Examples of useful bleach-accelerating agents are compounds having a
mercapto group or a disulfide linkage, described in JA-A Patent No.
95630/1978, and Research Disclosure No. 17129 (July, 1978); thiazolidine
derivatives, described in JP-A No. 140129/1975; thiourea derivatives,
described in U.S. Pat. No. 3,706,561; iodide salts, described in JP-A No.
16235/1983; polyoxyethylene compounds in West German Patent No. 2,748,460;
polyamine compounds, described in JP-B No. 8836/1970; and bromide ions. Of
these, compounds having a mercapto group or a disulfide group are
preferable in view of higher acceleration effect, and in particular,
compounds described in U.S. Pat. No. 3,893,858, West German Patent No.

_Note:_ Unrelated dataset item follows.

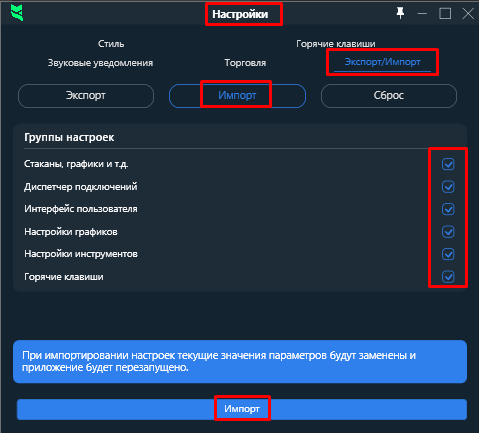Maximize the Настройки window
Viewport: 479px width, 433px height.
coord(445,14)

1,290,812, and JP-A No. 95630/1978 are preferable. Compound described in
U.S. Pat. No. 4,552,834 are preferable. These bleach-accelerating agents
may be added into a photographic material. When the color photographic
materials for photographing are to be bleach-fixed, these
bleach-accelerating agents are particularly effective.
As a fixing agent can be mentioned thiosulfates, thiocyanates,
thioether-type compounds, thioureas, and large amounts of iodide salts,
although thiosulfate is used usually, and in particular ammonium
thiosulfate is widely used. As the preservative for bleach-fix solution
sulfite salt, bisulfite salt, or carbonyl-bisulfite adduct is preferably.

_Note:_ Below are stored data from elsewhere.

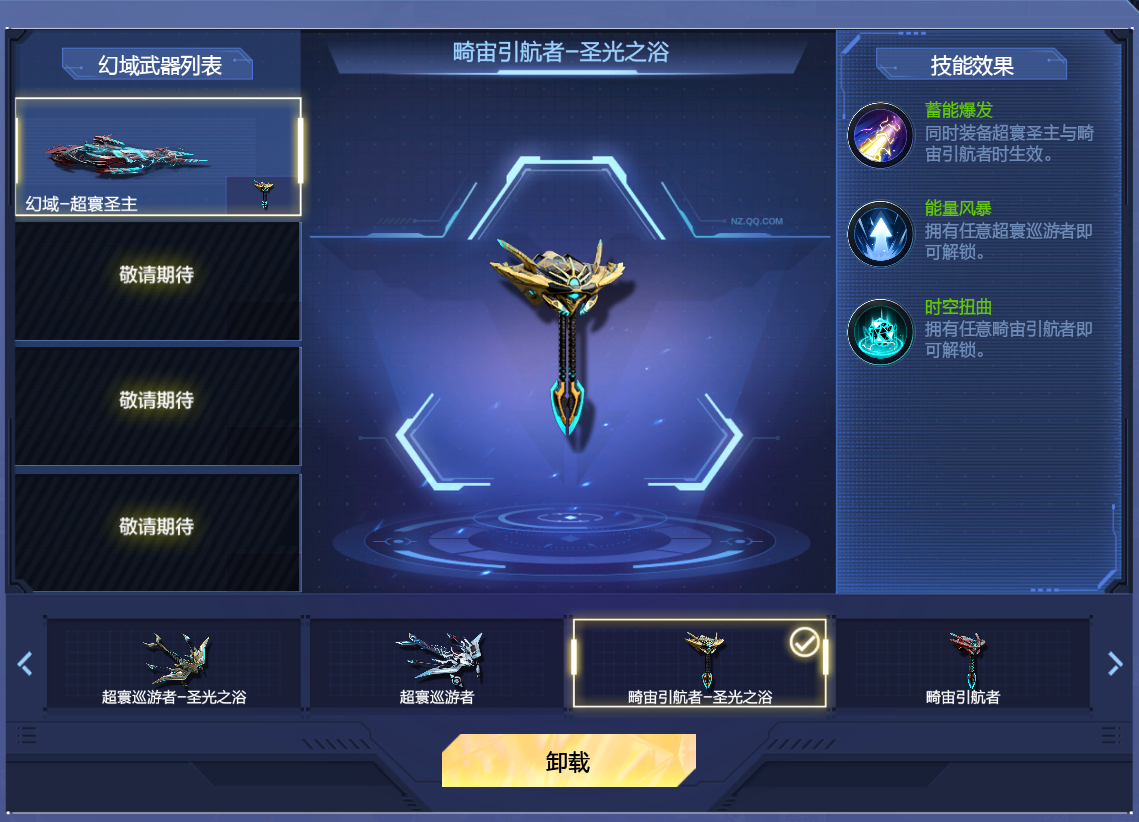This screenshot has width=1139, height=822.
Task: Show previous weapons with left arrow
Action: coord(25,663)
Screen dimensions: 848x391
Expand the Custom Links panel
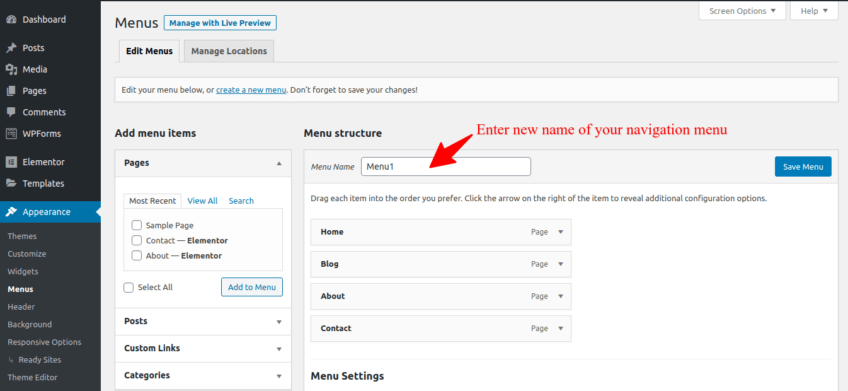pyautogui.click(x=203, y=348)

It is common for the silver halide color photographic material of the
present invention to undergo, after a desilvering process such as fixing
or bleach-fix, a washing step and/or a stabilizing step. The amount of
washing water may be set within a wide range depending on the
characteristics (e.g., due to the materials used, such as couplers), the
application of the photographic material, the washing temperature, the
number of washing tanks (the number if steps), the type of replenishing
system, including, for example, the counter-current system and the direct
flow system and other various conditions. Of these, the relationship
between the number of water-washing tanks and the amount of washing water
in the multi-stage counter current system can be found according to the
method described in Journal of Society of Motion Picture and Television
Engineers, Vol. 64, pages 248 to 253 (May 1955).
According to the multi-stage-counter-current system described in the
literature mentioned above, although the amount of washing water can be
considerably reduced, bacteria propagate with an increase of retention
time of the washing water in the tanks, leading to a problem with the
resulting suspended matter adhering to the photographic material. In
processing the present color photographic material, as a measure to solve
this problem the method of reducing calcium and magnesium described in
JP-A No. 288838/1987 can be used quite effectively. Also chlorine-type
bactericides such as sodium chlorinated isocyanurate, cyabendazoles,
isothiazolone compounds described in JP-A No. 8542/1982, benzotriazoles,
and other bactericides described by Hiroshi Horiguchi in Bokin Bobai-zai
no Kaqaku, (1986) published by Sankyo-Shuppan, Biseibutsu no mekkin,
Sakkin, Bobaigijutsu (1982) edited by Eiseigijutsu-kai, published by
Kogyo-Gijutsu-kai, and in Bokin Bobaizai Jiten (1986) edited by Nihon
Bokin Bobai-gakkai, can be used.
The pH of the washing water used in processing the present photographic
material is 4 to 9, preferably 5 to 8. The washing water temperature and
the washing time to be set may very depending, for example, on the
characteristics and the application of the photographic material, and they
are generally selected in the range of 15.degree. to 45.degree. C. for 20
sec to 10 min, and preferably in the range of 25.degree. to 40.degree. C.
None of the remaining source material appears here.